Waking up in the Middle of the Ocean
I've often imagined waking up floating on a raft in the middle of the ocean. Nothing to see but ocean miles around. I don't know where I am, and if the fishies below me know, then they couldn't tell me. Days would go by. Months. I would suffer.
There would be no continuity from my past life. What happened to the bed I was sleeping on? What about my family and friends? The scary part is--there would be no one to answer my questions. How would I get food and water? How would I even live? I would hardly even know the answer to that question. I would be entirely disconnected from all sources of comfort. No one around me to comfort me or to keep me from going mad. No one would know where I've gone, or where even to come looking for me. No one but the unchanging pale blue sky, the one reminder that I am still on Earth. What would I do on the raft?
What would I do in such a situation? How would I sustain myself? I would be forced to live like a monk.
I certainly hope to have a notebook and pen. If I did, I might try writing. I could accept my fate and reflect on my life.
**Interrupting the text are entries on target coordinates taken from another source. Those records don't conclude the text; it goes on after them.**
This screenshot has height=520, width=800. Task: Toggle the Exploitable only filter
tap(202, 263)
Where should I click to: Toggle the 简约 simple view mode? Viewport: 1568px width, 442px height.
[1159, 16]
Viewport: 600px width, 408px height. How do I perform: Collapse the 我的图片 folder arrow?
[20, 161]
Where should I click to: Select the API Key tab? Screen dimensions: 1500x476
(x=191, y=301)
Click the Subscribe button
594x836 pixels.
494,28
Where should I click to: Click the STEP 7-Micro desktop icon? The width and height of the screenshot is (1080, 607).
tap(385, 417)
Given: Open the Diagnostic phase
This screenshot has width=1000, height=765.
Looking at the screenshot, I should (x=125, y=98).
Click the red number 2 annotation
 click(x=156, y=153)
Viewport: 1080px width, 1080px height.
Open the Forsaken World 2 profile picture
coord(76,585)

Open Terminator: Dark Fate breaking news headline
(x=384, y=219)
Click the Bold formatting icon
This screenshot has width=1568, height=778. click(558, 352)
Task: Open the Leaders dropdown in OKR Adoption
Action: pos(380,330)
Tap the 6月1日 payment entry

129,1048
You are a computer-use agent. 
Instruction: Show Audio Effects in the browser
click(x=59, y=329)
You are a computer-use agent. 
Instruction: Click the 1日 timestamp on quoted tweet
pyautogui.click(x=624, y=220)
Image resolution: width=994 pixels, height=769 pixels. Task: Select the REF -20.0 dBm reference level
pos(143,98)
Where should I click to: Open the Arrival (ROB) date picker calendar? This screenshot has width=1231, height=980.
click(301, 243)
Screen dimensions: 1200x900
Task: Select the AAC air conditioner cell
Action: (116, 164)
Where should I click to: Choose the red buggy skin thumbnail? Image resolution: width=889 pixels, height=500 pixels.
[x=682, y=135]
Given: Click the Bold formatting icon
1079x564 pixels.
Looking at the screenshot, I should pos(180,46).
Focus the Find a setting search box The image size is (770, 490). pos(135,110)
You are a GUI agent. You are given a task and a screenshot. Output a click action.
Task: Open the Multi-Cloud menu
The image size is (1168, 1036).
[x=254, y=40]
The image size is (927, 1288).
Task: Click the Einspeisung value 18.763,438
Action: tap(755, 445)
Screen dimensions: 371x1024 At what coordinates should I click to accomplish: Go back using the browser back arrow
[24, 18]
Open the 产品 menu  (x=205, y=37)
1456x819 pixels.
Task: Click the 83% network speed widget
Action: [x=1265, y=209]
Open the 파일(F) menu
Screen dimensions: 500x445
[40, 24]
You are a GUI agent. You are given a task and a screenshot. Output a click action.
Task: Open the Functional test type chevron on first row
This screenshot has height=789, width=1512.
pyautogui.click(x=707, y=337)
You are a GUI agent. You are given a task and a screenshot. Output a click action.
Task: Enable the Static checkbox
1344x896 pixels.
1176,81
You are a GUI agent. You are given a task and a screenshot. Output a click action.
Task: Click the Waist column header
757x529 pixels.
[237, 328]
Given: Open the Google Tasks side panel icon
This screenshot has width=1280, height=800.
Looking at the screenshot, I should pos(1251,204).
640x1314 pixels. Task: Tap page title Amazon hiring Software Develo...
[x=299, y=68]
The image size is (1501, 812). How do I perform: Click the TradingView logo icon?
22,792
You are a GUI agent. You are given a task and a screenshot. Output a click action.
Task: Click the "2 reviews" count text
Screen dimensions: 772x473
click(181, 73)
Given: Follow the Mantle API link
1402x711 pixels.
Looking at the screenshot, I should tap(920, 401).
Remember all my experiences in as much detail as possible. Try to dig deeper, and understand myself very fundamentally. I might try is exploring fundamental maths or physics. Geometry. Algebra. Calculus. Maxwell's laws of electromagnetism. All start from the very basics, requiring very little starting knowledge (especially math). I might try playing chess with myself, exploring different positions and improving.
But, being placed on such a raft would undoubtedly be a dreary experience. Unanswered questions. Unfinished plans. Unresolved arguments. Interrupted friendships and bonds. A complete displacement from one's former life.